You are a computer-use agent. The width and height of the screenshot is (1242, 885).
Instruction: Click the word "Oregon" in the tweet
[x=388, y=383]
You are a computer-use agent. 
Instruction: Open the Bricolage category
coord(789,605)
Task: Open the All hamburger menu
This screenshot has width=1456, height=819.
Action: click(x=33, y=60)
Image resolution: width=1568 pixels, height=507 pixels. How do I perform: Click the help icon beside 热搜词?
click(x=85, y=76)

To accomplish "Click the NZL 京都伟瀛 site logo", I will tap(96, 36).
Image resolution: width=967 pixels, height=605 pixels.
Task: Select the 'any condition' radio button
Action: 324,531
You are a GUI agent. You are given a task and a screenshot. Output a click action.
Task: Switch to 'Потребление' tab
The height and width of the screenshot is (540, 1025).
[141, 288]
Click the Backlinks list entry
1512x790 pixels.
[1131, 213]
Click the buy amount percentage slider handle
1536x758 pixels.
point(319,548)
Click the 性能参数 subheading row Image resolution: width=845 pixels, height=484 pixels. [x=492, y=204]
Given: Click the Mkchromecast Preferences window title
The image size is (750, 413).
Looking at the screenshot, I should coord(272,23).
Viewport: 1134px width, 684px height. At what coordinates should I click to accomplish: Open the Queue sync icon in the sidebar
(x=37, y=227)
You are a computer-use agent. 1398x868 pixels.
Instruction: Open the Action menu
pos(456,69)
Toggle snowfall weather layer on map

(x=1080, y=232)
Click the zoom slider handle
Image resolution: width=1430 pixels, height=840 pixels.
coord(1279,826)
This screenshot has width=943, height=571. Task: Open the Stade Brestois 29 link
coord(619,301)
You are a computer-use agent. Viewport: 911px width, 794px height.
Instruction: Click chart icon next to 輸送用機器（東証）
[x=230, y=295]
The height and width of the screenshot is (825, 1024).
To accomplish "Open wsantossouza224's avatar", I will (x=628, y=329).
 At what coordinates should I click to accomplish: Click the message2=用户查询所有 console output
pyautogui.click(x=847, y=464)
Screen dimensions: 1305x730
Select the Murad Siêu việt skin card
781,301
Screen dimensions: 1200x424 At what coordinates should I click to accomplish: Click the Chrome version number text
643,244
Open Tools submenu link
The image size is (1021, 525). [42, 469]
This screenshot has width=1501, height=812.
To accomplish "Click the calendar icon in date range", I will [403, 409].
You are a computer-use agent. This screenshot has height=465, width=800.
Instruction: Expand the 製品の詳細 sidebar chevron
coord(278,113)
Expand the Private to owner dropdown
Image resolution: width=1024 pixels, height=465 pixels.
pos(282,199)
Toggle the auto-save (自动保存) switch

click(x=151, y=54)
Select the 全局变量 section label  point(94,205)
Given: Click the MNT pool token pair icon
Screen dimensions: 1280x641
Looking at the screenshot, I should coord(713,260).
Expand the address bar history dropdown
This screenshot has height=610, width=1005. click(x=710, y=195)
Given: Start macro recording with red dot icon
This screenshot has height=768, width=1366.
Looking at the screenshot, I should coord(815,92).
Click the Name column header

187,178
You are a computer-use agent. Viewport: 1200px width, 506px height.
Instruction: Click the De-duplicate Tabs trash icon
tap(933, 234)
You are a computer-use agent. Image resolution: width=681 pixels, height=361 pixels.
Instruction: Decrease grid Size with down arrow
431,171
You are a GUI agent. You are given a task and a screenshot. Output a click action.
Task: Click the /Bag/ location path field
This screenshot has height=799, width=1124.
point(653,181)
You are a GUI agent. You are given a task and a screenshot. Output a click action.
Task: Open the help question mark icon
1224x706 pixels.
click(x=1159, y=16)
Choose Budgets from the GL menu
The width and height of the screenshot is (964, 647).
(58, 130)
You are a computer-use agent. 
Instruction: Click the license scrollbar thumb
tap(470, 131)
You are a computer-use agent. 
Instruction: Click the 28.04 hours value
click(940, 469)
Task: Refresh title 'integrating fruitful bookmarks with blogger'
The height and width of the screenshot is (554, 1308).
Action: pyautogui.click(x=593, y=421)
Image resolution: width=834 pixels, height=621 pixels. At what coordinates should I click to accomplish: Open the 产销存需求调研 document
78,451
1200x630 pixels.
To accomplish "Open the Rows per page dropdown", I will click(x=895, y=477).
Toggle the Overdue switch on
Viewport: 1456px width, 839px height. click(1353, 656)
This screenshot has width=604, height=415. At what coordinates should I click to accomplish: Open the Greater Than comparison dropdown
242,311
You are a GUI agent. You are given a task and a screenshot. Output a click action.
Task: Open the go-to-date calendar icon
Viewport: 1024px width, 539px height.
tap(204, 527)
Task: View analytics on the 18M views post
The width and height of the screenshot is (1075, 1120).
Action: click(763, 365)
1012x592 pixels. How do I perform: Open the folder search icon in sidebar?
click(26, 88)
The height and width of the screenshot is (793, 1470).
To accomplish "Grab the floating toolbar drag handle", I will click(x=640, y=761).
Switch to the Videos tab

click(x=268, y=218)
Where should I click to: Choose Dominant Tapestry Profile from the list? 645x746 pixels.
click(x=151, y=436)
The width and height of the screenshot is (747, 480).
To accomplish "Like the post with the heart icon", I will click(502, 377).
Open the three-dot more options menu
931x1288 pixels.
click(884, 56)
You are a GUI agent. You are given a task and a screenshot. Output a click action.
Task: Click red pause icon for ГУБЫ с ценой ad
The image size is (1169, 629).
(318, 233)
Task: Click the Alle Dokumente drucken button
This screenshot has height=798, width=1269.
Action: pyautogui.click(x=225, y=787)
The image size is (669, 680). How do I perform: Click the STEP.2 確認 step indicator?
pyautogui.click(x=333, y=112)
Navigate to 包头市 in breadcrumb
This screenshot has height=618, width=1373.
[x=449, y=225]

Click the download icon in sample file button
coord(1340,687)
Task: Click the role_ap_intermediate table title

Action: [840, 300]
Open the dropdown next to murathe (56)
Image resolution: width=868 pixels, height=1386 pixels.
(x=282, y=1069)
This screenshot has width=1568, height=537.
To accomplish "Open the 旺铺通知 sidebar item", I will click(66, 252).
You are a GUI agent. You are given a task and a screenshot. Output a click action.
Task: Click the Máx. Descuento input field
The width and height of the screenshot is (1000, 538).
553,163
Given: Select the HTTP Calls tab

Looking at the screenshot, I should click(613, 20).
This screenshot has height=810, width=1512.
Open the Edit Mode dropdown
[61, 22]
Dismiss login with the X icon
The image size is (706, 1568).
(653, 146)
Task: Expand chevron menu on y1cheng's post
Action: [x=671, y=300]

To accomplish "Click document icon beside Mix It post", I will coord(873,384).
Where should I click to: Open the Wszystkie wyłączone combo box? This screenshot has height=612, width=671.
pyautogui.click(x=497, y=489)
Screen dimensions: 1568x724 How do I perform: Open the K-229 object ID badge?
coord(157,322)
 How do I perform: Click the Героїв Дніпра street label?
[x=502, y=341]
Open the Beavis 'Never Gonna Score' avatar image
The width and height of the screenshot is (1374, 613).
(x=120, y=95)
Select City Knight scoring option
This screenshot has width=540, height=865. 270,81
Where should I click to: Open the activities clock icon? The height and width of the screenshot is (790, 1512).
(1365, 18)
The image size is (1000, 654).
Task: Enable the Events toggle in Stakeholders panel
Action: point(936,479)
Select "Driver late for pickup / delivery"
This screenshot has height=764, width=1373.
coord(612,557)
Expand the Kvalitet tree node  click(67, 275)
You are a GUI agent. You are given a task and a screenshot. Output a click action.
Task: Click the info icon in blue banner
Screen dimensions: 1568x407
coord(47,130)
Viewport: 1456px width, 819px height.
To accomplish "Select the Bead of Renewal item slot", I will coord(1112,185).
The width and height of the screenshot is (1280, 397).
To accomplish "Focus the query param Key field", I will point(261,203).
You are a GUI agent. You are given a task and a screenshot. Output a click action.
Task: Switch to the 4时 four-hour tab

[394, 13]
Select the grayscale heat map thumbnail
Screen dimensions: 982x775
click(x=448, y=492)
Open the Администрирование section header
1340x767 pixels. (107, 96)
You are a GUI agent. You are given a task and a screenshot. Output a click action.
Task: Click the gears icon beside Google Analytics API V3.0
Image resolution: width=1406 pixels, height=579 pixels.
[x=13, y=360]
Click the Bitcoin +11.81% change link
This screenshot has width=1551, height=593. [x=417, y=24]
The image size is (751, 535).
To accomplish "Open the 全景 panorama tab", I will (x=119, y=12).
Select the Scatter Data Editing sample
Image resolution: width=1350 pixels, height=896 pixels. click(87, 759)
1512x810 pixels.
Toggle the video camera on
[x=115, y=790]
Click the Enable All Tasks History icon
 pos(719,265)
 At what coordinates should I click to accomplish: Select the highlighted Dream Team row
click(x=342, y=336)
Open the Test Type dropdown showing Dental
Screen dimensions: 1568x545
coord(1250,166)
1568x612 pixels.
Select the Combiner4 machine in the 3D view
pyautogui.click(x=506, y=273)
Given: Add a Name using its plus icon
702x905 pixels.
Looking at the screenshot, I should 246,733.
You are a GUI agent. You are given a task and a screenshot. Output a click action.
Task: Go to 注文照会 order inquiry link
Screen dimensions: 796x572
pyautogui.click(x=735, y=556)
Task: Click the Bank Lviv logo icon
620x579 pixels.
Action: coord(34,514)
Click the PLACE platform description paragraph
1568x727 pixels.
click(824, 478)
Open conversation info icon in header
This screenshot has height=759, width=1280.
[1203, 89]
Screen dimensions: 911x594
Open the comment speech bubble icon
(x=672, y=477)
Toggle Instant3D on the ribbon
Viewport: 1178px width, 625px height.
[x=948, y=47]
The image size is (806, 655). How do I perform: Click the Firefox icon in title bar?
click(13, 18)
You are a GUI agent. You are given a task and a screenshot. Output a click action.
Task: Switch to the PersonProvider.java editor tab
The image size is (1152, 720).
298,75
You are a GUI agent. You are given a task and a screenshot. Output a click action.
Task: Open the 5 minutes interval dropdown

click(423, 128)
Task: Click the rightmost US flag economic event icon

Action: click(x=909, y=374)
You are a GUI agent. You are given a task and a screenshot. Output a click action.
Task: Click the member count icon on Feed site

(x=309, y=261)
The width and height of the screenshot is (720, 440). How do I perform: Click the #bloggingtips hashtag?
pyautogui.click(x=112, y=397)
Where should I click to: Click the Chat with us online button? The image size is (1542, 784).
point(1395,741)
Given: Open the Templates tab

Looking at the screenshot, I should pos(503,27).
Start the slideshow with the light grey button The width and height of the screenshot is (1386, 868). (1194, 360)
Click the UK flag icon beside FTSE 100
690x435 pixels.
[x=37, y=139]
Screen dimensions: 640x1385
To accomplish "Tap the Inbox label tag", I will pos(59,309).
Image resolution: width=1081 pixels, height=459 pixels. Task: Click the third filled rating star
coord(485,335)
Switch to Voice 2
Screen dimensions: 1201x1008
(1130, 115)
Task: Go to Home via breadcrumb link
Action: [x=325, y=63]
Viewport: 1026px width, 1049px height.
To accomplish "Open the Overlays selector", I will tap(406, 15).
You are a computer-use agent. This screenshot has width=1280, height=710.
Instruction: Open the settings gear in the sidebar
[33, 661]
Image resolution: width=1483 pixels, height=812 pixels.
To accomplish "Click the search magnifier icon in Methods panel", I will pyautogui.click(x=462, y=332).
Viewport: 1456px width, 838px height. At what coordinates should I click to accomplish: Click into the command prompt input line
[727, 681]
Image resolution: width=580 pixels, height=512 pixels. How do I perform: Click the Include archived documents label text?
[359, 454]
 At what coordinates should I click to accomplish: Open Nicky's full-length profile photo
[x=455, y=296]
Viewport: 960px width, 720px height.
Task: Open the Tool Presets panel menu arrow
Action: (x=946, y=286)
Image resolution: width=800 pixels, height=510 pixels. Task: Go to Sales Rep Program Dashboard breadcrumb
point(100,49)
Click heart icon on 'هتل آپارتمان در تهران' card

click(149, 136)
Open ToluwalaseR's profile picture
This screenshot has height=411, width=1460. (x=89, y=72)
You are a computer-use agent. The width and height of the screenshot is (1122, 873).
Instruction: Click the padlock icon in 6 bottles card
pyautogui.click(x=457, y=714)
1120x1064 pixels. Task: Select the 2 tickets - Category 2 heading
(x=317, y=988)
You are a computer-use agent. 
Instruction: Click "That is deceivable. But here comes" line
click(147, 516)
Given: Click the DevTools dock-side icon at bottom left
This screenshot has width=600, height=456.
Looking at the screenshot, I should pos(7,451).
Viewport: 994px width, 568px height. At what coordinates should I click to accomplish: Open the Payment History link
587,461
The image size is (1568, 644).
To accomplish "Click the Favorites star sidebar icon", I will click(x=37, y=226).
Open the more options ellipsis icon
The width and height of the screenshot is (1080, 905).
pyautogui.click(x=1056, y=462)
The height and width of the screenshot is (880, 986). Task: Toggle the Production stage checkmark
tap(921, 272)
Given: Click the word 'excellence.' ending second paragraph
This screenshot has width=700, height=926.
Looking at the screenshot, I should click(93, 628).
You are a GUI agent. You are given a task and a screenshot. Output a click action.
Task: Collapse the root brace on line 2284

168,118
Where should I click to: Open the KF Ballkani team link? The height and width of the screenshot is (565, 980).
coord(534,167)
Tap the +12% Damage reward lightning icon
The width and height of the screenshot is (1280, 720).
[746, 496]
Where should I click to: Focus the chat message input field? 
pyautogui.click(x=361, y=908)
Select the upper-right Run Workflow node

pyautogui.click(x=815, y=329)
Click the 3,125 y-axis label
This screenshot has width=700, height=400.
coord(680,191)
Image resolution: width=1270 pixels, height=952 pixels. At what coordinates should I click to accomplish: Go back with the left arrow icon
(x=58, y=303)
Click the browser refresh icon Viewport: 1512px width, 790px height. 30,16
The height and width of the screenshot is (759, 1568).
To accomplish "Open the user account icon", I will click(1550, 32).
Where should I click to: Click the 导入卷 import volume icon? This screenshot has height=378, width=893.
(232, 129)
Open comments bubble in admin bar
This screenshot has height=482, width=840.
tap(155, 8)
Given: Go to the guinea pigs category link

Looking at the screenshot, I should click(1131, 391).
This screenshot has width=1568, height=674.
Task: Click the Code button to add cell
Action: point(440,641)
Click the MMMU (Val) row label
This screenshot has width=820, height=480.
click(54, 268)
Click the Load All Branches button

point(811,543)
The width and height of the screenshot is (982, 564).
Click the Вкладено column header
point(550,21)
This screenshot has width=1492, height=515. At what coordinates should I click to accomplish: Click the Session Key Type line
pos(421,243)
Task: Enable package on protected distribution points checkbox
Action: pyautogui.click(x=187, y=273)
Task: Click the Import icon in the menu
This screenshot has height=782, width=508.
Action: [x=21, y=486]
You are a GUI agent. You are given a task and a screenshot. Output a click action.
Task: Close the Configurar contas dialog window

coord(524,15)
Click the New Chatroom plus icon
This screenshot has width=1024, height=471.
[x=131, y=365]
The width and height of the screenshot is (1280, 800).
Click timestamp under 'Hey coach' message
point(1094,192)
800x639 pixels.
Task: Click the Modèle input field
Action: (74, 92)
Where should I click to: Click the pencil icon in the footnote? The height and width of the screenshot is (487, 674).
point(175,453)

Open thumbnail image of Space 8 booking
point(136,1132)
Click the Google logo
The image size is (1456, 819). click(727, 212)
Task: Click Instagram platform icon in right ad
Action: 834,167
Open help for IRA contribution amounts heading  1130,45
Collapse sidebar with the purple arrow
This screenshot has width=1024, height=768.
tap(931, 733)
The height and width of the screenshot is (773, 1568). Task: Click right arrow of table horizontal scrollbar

··········

I'd like the lines above from the one with "How do I perform: Click the Героїв" up to and including the one with "The width and height of the screenshot is (1280, 397)." copied exactly, with no other lines.

 How do I perform: Click the Героїв Дніпра street label?
[x=502, y=341]
Open the Beavis 'Never Gonna Score' avatar image
The width and height of the screenshot is (1374, 613).
(x=120, y=95)
Select City Knight scoring option
This screenshot has width=540, height=865. 270,81
Where should I click to: Open the activities clock icon? The height and width of the screenshot is (790, 1512).
(1365, 18)
The image size is (1000, 654).
Task: Enable the Events toggle in Stakeholders panel
Action: point(936,479)
Select "Driver late for pickup / delivery"
This screenshot has height=764, width=1373.
coord(612,557)
Expand the Kvalitet tree node  click(67, 275)
You are a GUI agent. You are given a task and a screenshot. Output a click action.
Task: Click the info icon in blue banner
Screen dimensions: 1568x407
coord(47,130)
Viewport: 1456px width, 819px height.
To accomplish "Select the Bead of Renewal item slot", I will coord(1112,185).
The width and height of the screenshot is (1280, 397).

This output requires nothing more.